Elle me laisse perplexe. Le rapport met en évidence des responsabilités accablantes, mais conclut : « Nous ne sommes pas coupables. » Dans un contexte de génocide, soit vous faites tout ce qui est en votre pouvoir pour arrêter le massacre, soit vous êtes complice. L’entre-deux n’existe pas. Ça ne veut pas dire que les Français voulaient commettre un génocide. Mais quand, dans la phase finale du massacre, François Mitterrand continue d’en recevoir les auteurs à Paris, c’est pour moi de la complicité. Je vous parle d’un point de vue historique et philosophique, pas d’un point de vue judiciaire.

Que permet donc ce rapport ?

Il invalide tous les négationnismes concernant ce génocide et sanctuarise les responsabilités françaises. Nous savions déjà ce qui est écrit dans ce rapport, mais le fait que cela soit officialisé par une commission d’historiens a plus de poids. Malheureusement, il y a encore beaucoup de zones d’ombre inexpliquées de mon point de vue. Ce que nous ne savions pas avant le rapport, nous ne le savons toujours pas aujourd’hui.

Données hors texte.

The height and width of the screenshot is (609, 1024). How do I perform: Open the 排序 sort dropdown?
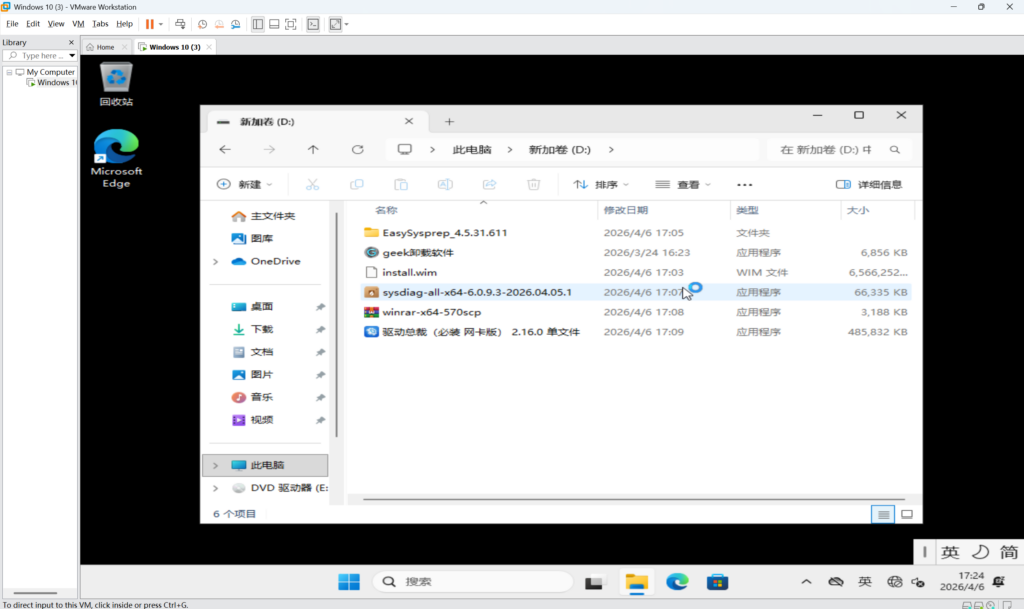[x=601, y=185]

Avez-vous d’autres projets en rapport avec le Rwanda ?

Je suis certain que je vais continuer à parler du Rwanda, d’une manière ou d’une autre. J’y pense chaque jour, à cause de ma blessure à la jambe, datant de mon premier séjour, mais aussi parce que j’y ai toujours des amis. Le Rwanda m’a bouleversé, transformé, et je garderai toujours un attachement profond à ce pays.

À voir



Retour à Kigali, une affaire française, de Jean-Christophe Klotz, sur France 5, dimanche 4 avril 2021, à 22 h 40.